GIVEN EXERCISE >> Quote the lines from the one containing "Given: Click the New post button" through the end of the lines, including both ends, and leave out the pictures.

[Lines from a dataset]
.....

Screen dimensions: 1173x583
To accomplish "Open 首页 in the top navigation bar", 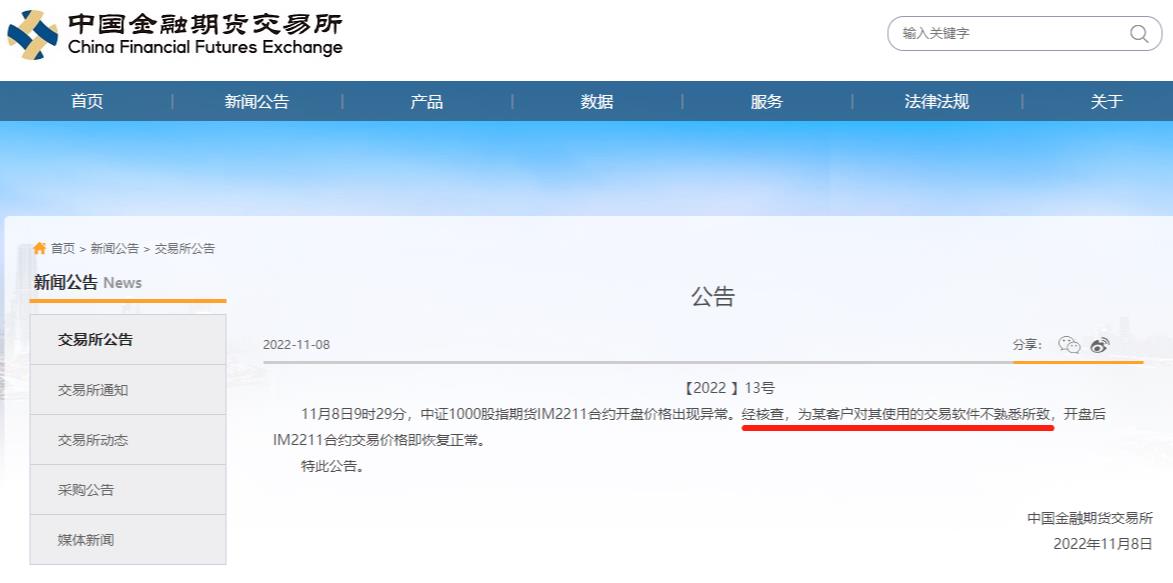I will coord(87,101).
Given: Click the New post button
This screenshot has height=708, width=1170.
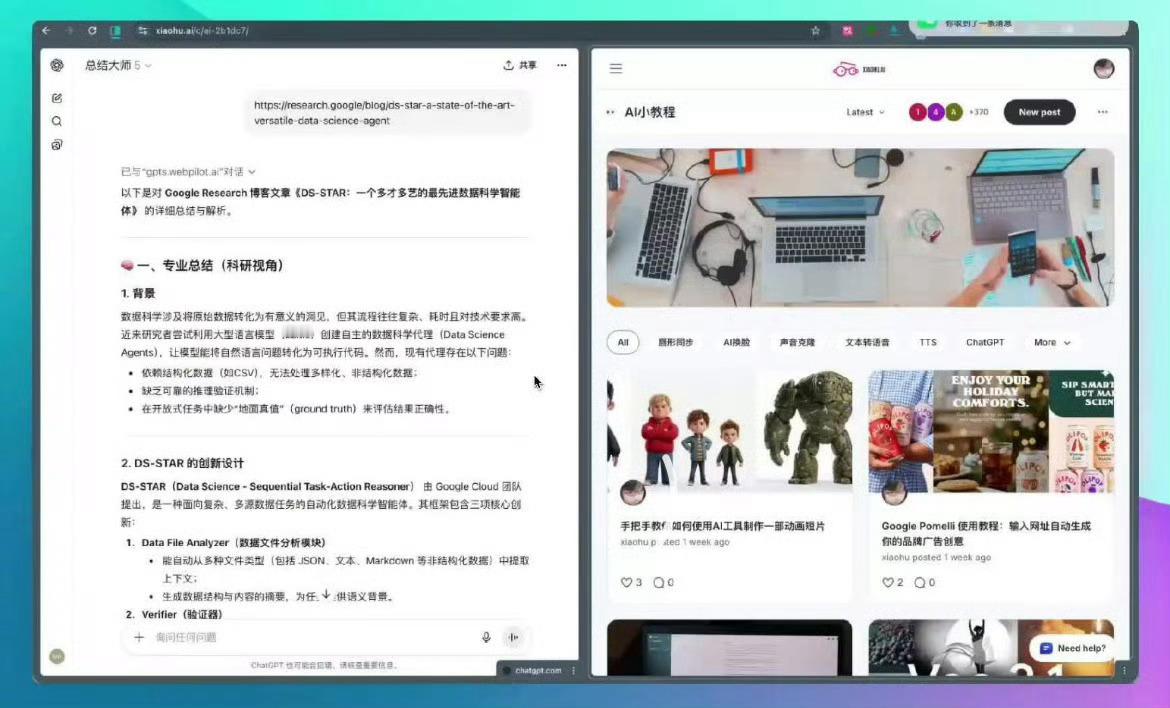Looking at the screenshot, I should (1039, 112).
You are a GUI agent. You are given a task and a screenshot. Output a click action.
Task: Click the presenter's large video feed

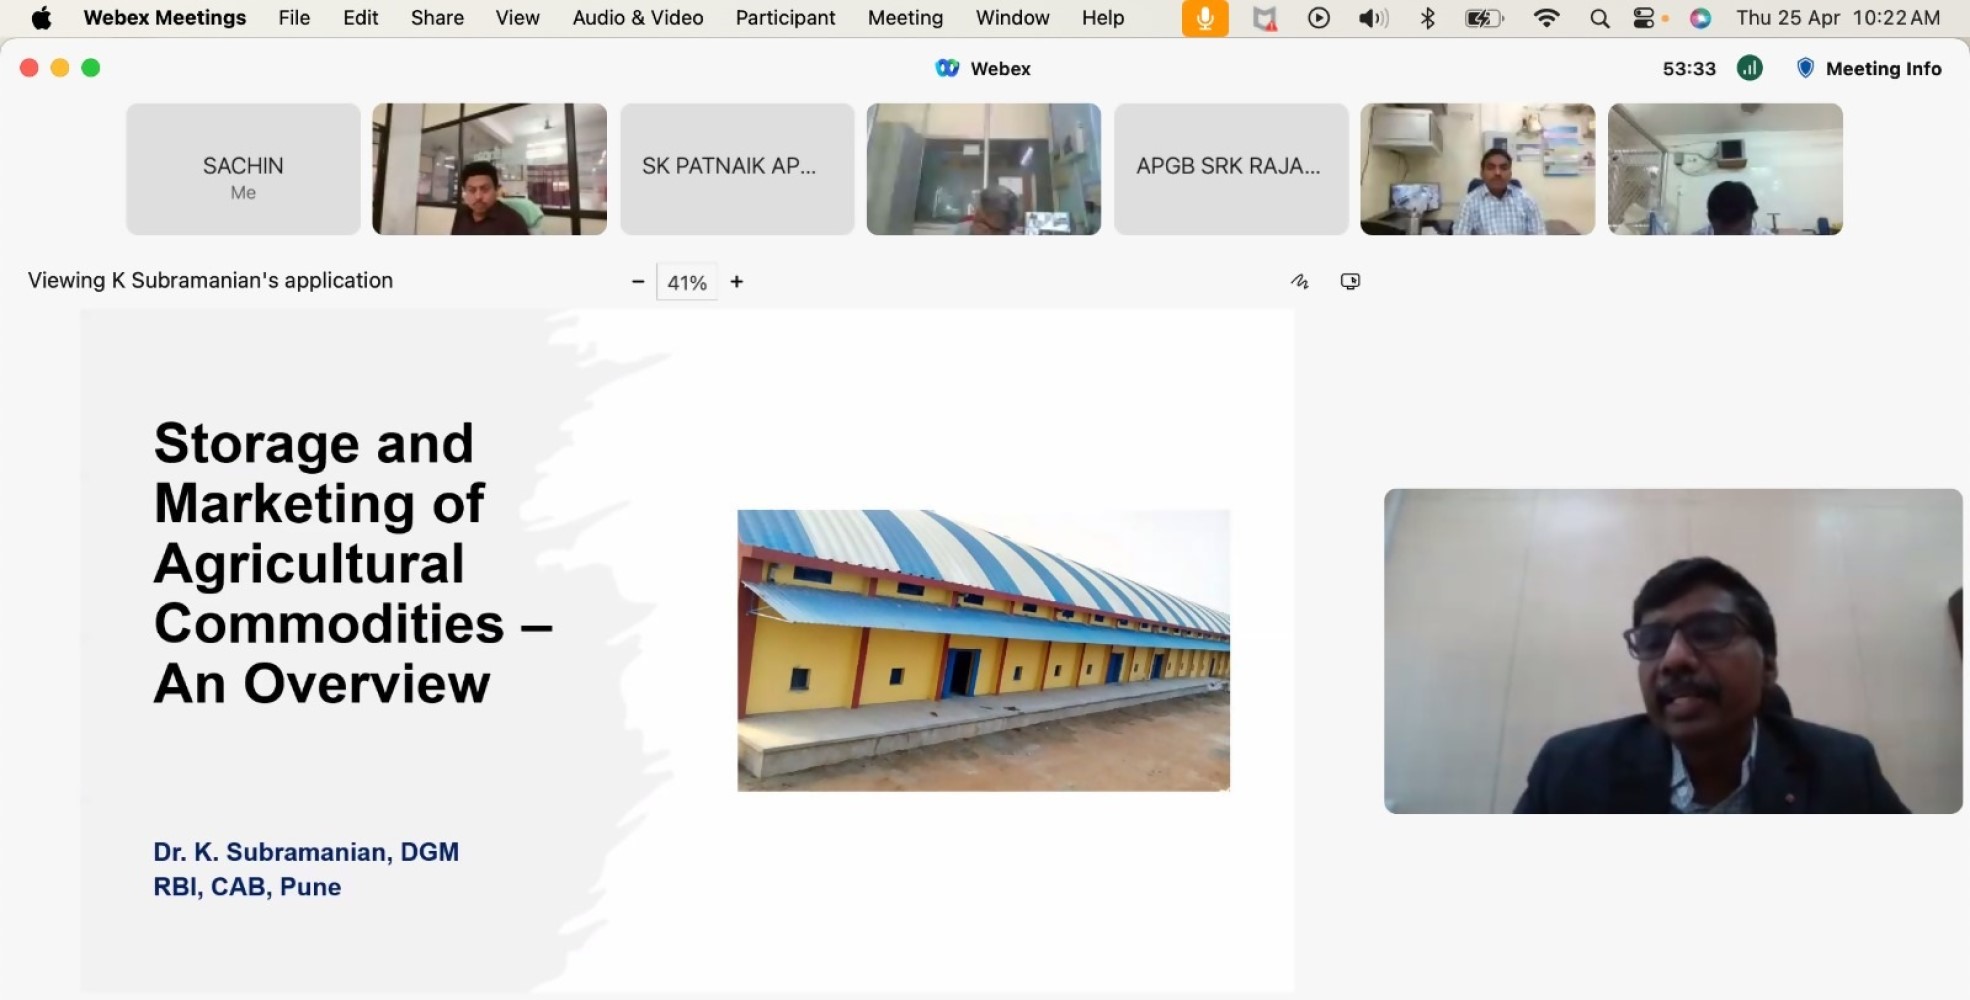click(1672, 651)
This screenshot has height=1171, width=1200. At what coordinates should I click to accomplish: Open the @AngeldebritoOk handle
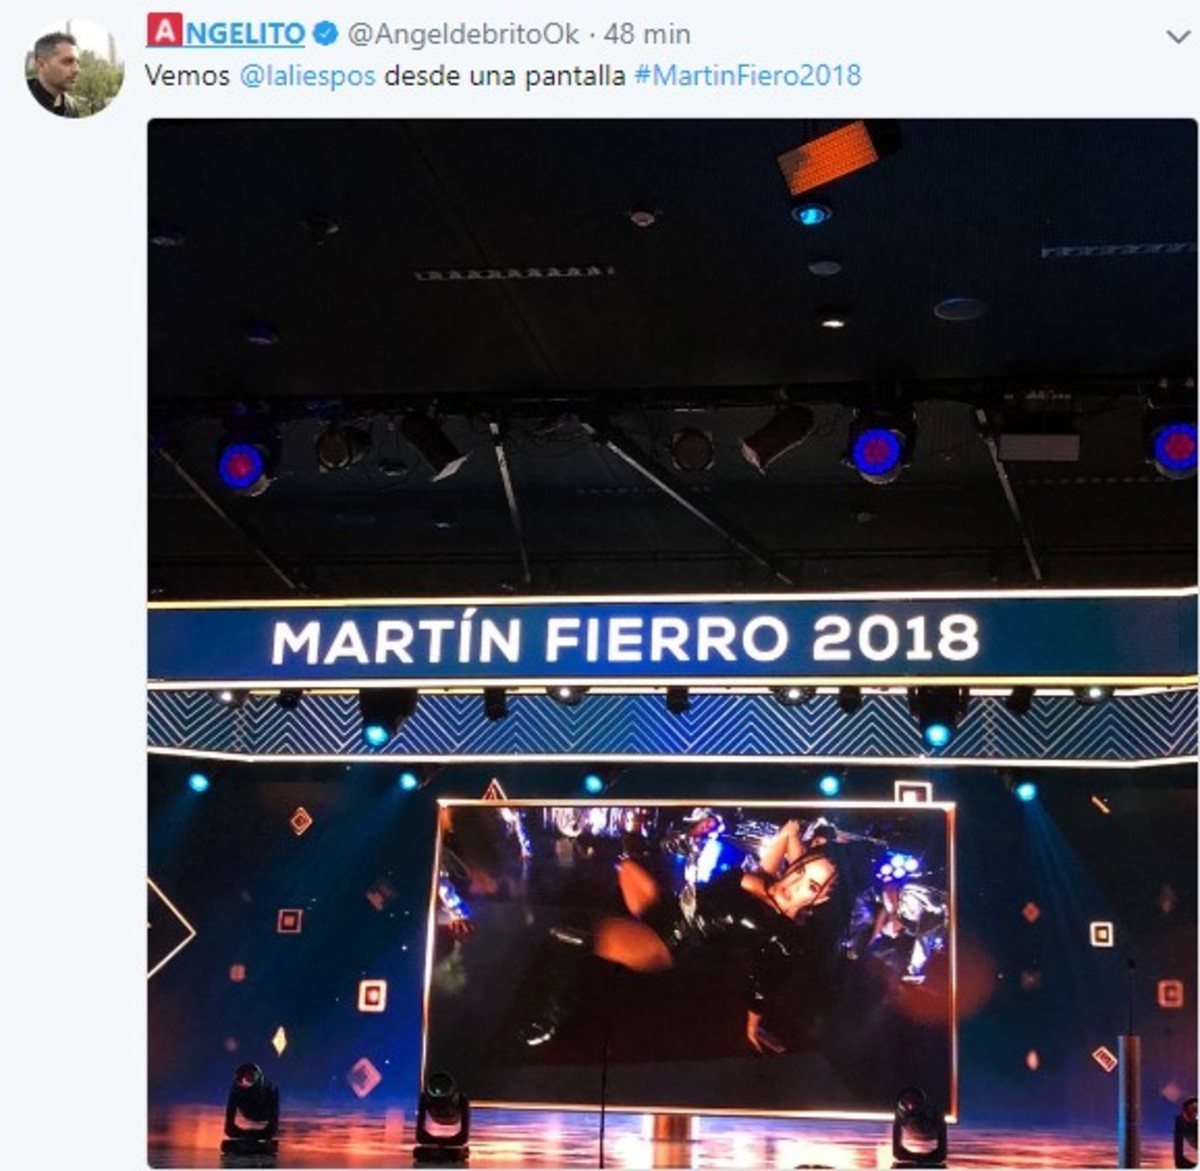click(463, 34)
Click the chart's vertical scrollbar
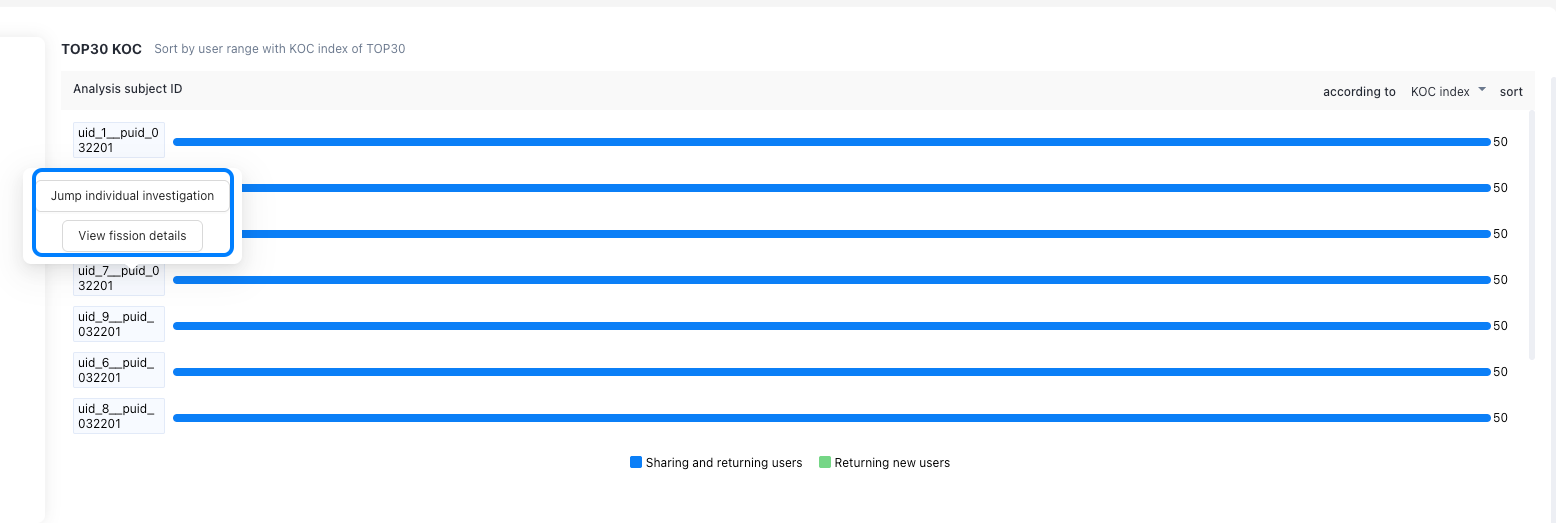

.....

THE ANSWER >>
Given: Click the New post button
This screenshot has height=708, width=1170.
Looking at the screenshot, I should (1039, 112).
You are a GUI agent. You are given a task and a screenshot. Output a click action.
Task: Click the presenter's large video feed

click(1672, 651)
This screenshot has height=1171, width=1200. At what coordinates should I click to accomplish: Open the @AngeldebritoOk handle
click(463, 34)
Click the chart's vertical scrollbar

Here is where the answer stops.